Have you ever thought to yourself, “What if I made my own three-wheeler, and I powered it with a 50cc Honda Super Cub single-cylinder engine?” I’m going to go out on a limb here and guess that there probably aren’t many of you who have. However, if you’re in that number, then you’ll appreciate what Yoshinobu Mori shows us in this video.
Mori, who runs the amazing off-road vintage motorbike paradise known as Kameoka Trial Land, loves to wrench, modify, fabricate, and race bikes and other vehicles. He’s both willing and enthusiastic about doing a whole lot of things himself, from coming up with initial designs (cardboard-aided and otherwise) to bending metal tubes and sheets to fit his needs and then welding everything together.
In this video, we get to see him build his Super Cub-powered three-wheeler piece by piece and bit by bit. The basics are, of course, the two wheels up front and the single wheel in the rear, held together by a frame that also must support the engine. (Sure, it’s a lightweight and tiny little mill, but it still has to tuck in neatly up in front of the cockpit.)

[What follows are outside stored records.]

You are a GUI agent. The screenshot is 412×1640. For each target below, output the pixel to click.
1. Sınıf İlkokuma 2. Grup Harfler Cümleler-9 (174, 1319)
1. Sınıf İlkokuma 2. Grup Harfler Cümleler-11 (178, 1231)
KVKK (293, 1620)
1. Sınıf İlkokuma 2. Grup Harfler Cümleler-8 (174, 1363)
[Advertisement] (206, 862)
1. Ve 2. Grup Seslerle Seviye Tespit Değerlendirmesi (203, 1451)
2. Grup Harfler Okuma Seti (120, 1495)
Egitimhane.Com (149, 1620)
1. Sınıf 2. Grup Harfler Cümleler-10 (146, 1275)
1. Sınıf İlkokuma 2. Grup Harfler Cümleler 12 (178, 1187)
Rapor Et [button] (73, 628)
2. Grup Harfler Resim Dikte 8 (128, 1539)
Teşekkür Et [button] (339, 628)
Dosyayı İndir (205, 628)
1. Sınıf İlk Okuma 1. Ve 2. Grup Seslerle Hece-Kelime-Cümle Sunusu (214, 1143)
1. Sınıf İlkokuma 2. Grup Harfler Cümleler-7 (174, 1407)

Once he gets the basics together (including a drive chain so long, it requires roller guides to keep it properly positioned within the chassis), he takes it out for a little test drive. It works well, so he gets the rest of the family in on the action in short order. Everyone is all smiles, because they know what Mori can do.

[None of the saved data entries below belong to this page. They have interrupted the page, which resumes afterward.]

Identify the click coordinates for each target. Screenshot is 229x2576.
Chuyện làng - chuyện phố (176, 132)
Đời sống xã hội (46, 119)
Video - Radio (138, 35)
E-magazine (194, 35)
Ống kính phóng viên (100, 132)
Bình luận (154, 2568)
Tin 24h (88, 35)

After that shakedown, it’s time to put a body on this thing. First, there’s the small matter of the single seat that’s going to go in the cockpit. Then, with the help of some cardboard, it’s time to mock up the metal frame and skin of the body that will go around the three-wheeler to enclose the driver.
As it all comes together, it’s difficult to not get an impression of a slightly miniaturized Morgan 3-Wheeler. It’s not an exact replica, of course, but the styling influence seems clear. In any case, Mori says the whole thing took about three months to make, and characterizes the end result as “slow but fun.” I mean, what more could you want out of a project like this?